El griterío se intensifica conforme el final se acerca: À bas le tyran! À bas le tyran!, ―ruge en el ambiente. De rodillas y con el torso hacia el frente, Jean Paul siente cómo fijan su cabeza con un madero húmedo de sangre pegajosa de otras cabezas, de otros cuerpos –lo envuelve un olor a sangre coagulada–. Es hasta ese momento cuando piensa en su madre acariciándole la cabeza y besándole el cuello. Se acuerda de su infancia correteando mariposas en un campo de flores amarillas. Un dolor agudo lo saca de su ensoñación; es una punzada que atraviesa su cuello. No, no es la navaja de la guillotina; ésta aún sigue ascendiendo hasta lo alto de la maquinaria, tirada por las manos del verdugo. El dolor viene de adentro, desde el fondo de su cuerpo, donde cada órgano perpetúa algún desmembramiento pasado. Su memoria genética le dice que en una vida anterior, esa cabeza ya se ha desprendido de ese cuerpo. Mientras el sonido metálico rompe el aire, el terror se posesiona de Jean Paul, porque ahora recuerda que una cabeza que rueda por el suelo desprendida de su cuerpo, tiene consciencia de que es una cabeza que rueda desprendida de su cuerpo.

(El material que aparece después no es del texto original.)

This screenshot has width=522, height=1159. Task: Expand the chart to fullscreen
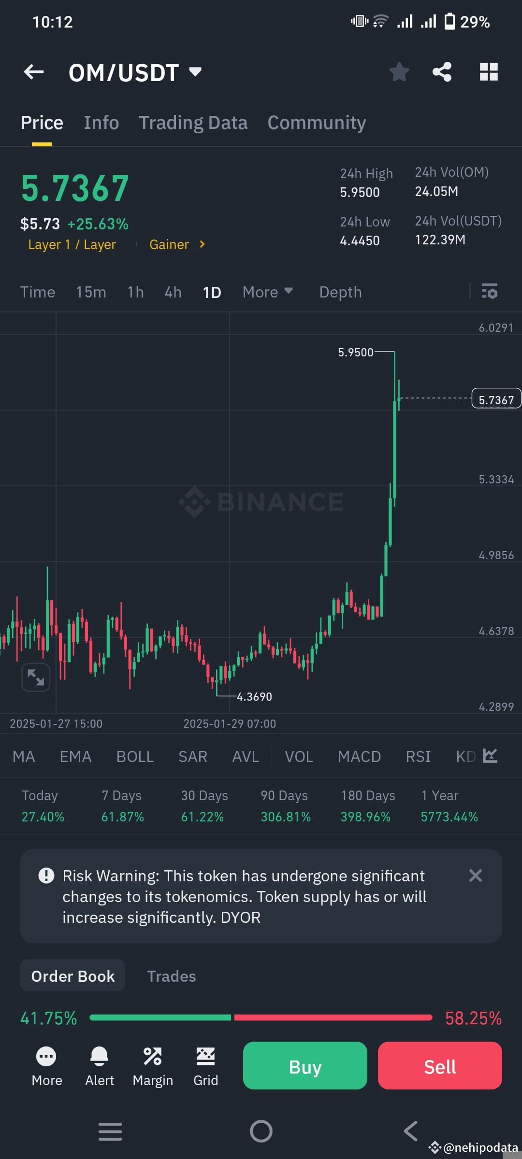coord(36,678)
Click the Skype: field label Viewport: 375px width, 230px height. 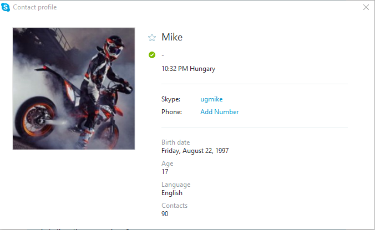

Juan Pablo pierde la mirada en el trigal de enfrente, que por efecto de la luz del atardecer le parece un campo amarillo. Le tranquiliza saber que su mujer y sus hijos están seguros en la capital, “es bueno tomar providencias”, le decía su compadre que lo metió en esto del narco. El contacto del metal frío del machete con su piel, le regresa la mente al matadero. Mira las pupilas de quien lo va a filetear y siente cómo este sicario retarda la muerte de su propio amigo. Juan Pablo sabe que de no cumplir la orden, a él le harán lo mismo. Mientras espera su fin, Juan Pablo se concentra y se encoleriza tanto como para recordar en una vida futura, como para grabar en cada célula de su humanidad, lo que se siente que una cabeza se desprenda de su cuerpo.